Class: RedCloth3

Inherits:
String show all
Defined in:
lib/redcloth3.rb

Overview

RedCloth

RedCloth is a Ruby library for converting Textile and/or Markdown into HTML. You can use either format, intermingled or separately. You can also extend RedCloth to honor your own custom text stylings.

RedCloth users are encouraged to use Textile if they are generating HTML and to use Markdown if others will be viewing the plain text.

What is Textile?

Textile is a simple formatting style for text documents, loosely based on some HTML conventions.

Sample Textile Text

h2. This is a title

h3. This is a subhead

This is a bit of paragraph.

bq. This is a blockquote.

Writing Textile

A Textile document consists of paragraphs. Paragraphs can be specially formatted by adding a small instruction to the beginning of the paragraph.

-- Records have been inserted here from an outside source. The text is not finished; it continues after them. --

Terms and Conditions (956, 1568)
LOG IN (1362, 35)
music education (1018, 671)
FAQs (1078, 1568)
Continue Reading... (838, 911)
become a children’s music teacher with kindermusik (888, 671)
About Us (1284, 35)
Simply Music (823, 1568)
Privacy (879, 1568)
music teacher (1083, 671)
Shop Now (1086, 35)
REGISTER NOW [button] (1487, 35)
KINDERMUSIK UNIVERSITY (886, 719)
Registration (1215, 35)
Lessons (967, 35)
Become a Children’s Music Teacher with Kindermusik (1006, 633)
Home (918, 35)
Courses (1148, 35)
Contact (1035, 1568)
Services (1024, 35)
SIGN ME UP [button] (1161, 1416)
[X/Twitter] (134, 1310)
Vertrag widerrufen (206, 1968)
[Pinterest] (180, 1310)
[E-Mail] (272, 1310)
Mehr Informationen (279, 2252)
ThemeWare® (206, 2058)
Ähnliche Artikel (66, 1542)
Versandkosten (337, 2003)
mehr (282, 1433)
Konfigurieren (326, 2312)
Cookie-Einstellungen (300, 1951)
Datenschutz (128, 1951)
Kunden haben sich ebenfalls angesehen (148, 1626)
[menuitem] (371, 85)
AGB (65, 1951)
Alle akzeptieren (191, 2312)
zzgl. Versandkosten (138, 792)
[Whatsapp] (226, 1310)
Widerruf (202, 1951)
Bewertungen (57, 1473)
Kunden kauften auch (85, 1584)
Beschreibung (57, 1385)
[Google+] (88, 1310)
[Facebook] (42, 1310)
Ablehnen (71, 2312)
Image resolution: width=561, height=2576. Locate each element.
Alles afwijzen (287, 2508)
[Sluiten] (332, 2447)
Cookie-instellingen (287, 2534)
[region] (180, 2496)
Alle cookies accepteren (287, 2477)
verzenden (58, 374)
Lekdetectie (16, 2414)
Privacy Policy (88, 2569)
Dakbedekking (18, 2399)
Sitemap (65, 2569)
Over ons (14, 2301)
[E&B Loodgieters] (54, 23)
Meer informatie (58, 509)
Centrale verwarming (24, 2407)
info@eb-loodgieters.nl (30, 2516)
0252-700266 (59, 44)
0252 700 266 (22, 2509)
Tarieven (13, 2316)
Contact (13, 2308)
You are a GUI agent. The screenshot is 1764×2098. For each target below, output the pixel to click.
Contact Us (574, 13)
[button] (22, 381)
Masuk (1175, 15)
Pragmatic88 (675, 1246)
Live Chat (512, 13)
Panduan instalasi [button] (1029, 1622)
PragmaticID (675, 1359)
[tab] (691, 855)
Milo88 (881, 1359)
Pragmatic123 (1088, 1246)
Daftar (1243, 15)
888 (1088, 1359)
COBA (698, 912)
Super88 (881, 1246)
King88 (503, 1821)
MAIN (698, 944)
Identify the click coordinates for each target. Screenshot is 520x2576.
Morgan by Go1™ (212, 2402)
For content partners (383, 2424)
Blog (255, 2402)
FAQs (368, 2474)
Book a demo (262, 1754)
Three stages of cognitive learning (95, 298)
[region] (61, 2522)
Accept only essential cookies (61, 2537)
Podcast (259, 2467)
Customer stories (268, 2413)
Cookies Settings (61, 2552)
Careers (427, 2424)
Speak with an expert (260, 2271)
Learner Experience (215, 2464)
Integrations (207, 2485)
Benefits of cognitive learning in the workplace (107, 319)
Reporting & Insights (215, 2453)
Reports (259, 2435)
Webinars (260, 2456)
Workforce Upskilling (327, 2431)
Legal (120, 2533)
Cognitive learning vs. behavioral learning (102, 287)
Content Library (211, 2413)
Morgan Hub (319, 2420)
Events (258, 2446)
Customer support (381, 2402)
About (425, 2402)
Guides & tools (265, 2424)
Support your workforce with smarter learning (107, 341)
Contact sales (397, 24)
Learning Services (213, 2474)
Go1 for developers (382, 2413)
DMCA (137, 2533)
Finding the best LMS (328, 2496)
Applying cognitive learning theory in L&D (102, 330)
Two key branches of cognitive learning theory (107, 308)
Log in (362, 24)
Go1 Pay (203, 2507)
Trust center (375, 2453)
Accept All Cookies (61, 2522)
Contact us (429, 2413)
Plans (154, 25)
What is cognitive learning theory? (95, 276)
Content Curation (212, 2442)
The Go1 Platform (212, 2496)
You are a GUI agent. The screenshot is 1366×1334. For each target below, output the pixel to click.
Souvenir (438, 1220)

h[n].   Header of size [n].
bq.     Blockquote.
#       Numeric list.
*       Bulleted list.

Quick Phrase Modifiers

Quick phrase modifiers are also included, to allow formatting of small portions of text within a paragraph.

\_emphasis\_
\_\_italicized\_\_
\*strong\*
\*\*bold\*\*
??citation??
-deleted text-
+inserted text+
^superscript^
~subscript~
@code@
%(classname)span%

==notextile== (leave text alone)

Links

To make a hypertext link, put the link text in "quotation marks" followed immediately by a colon and the URL of the link.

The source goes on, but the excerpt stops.